DATA FOR THE TASK.
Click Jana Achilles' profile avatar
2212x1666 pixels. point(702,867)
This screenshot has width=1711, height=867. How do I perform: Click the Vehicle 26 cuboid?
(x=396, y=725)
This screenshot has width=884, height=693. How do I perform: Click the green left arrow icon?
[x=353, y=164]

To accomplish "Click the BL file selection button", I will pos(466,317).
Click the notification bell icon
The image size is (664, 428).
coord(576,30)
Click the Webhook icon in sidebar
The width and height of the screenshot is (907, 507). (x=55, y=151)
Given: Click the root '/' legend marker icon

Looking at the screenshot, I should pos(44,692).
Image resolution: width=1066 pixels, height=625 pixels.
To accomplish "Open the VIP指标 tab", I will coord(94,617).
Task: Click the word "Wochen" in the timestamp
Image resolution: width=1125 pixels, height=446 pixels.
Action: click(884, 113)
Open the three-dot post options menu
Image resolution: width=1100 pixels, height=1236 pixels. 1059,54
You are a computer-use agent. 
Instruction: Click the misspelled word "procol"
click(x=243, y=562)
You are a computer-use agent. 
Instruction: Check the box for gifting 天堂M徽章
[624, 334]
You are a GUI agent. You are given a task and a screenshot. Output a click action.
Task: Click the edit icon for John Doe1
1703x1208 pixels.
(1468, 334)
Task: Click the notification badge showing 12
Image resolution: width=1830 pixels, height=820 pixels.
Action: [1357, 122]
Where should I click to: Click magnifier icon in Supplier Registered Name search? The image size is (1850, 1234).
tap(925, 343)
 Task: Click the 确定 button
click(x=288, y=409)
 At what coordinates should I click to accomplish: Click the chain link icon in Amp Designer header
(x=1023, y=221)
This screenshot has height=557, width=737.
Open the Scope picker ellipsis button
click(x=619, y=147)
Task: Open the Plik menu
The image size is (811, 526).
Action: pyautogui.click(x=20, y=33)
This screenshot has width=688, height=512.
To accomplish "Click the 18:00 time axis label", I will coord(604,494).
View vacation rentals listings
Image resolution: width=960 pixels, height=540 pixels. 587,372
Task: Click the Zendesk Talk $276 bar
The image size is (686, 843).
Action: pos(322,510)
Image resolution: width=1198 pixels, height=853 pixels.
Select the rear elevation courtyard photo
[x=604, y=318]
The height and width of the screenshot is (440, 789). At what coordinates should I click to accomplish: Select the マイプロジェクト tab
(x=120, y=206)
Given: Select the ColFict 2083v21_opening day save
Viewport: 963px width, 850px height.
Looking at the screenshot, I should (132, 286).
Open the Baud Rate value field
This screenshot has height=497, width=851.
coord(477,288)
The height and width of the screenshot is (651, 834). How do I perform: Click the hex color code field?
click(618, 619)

WHAT IS NEEDED.
Count the lines in the records above that contain the string "Instruction" and report only that number.

THE ANSWER.
2